## Records from a data source
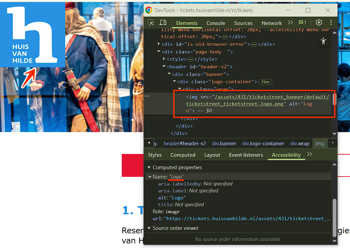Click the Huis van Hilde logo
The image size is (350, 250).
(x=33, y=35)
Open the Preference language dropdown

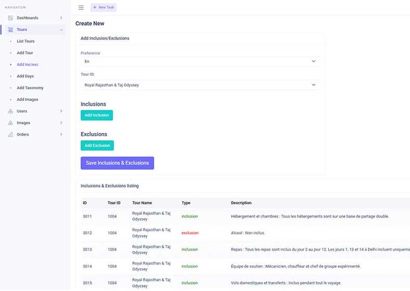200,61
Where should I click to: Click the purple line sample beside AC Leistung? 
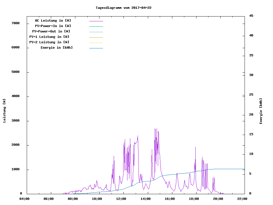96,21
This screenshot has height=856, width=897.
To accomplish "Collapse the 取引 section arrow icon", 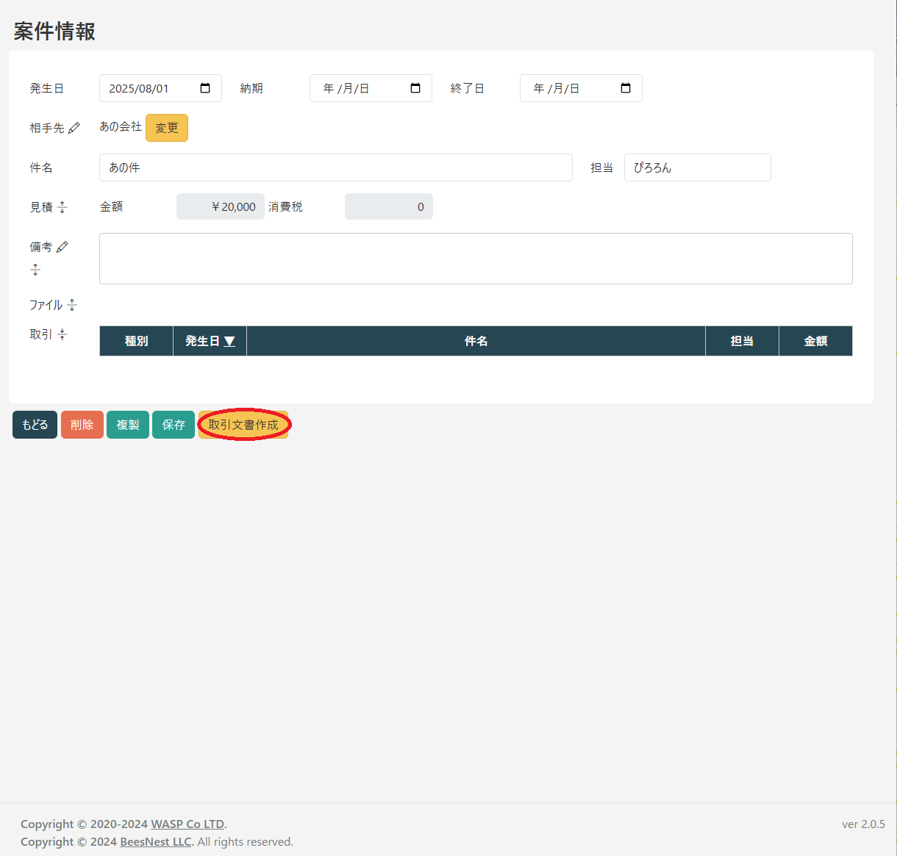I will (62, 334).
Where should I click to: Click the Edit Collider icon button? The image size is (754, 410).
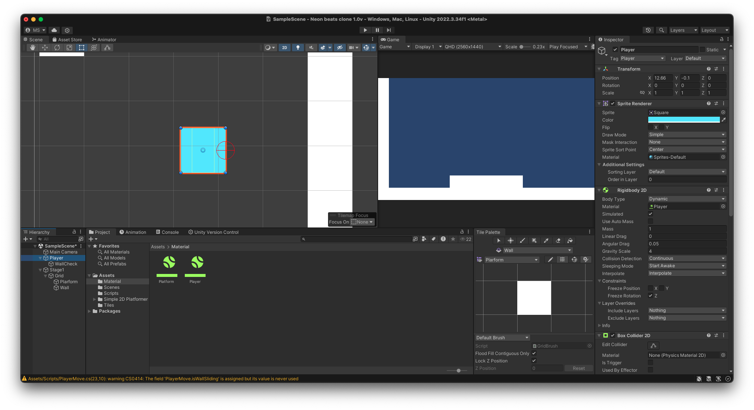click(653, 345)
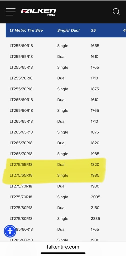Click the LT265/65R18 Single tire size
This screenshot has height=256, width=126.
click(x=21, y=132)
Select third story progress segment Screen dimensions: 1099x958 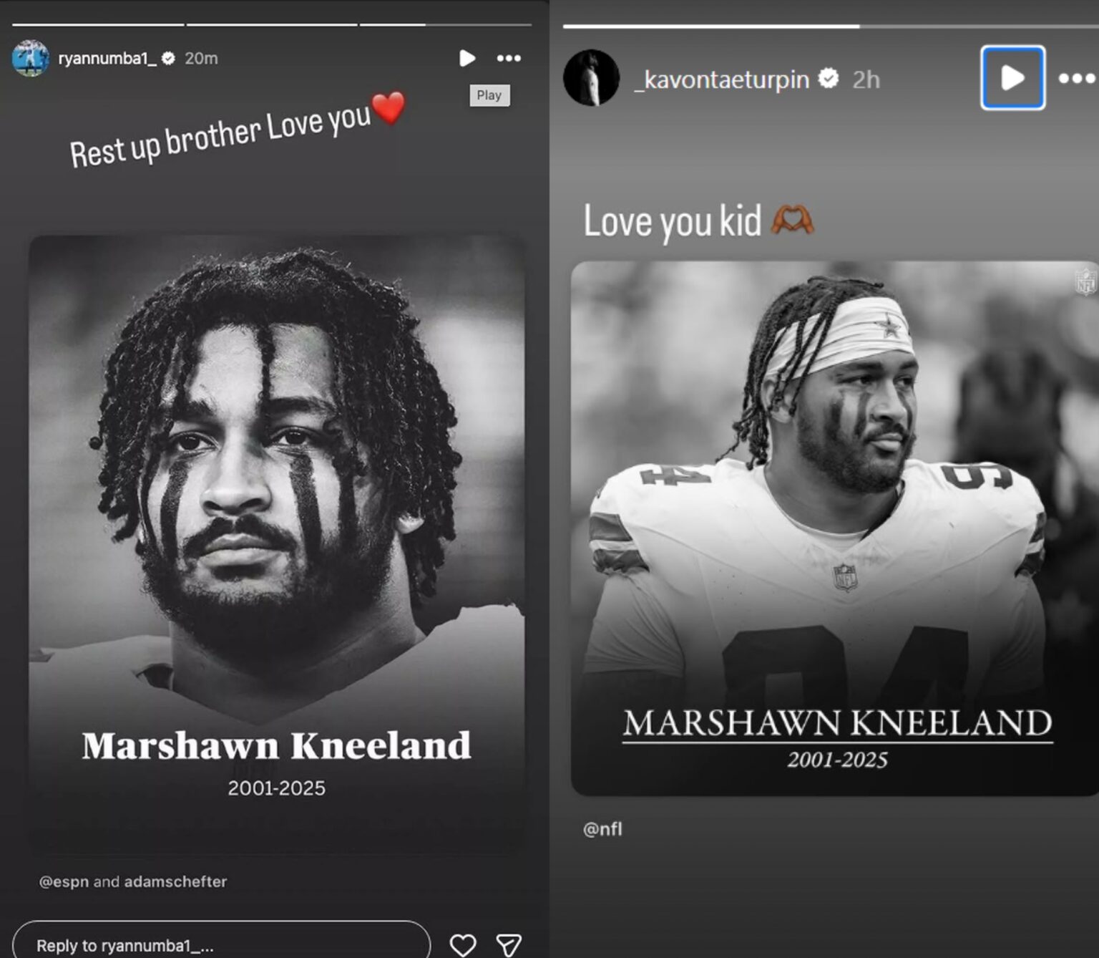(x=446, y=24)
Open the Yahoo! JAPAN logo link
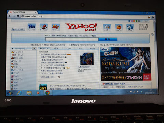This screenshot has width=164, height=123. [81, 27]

## Stated exercise
Gather every line of the data above that contains the word "should".

## Written answer
Where should I click to: Click the purple line sample beside AC Leistung? 
Where should I click to: Click the Edit Collider icon button? The image size is (754, 410).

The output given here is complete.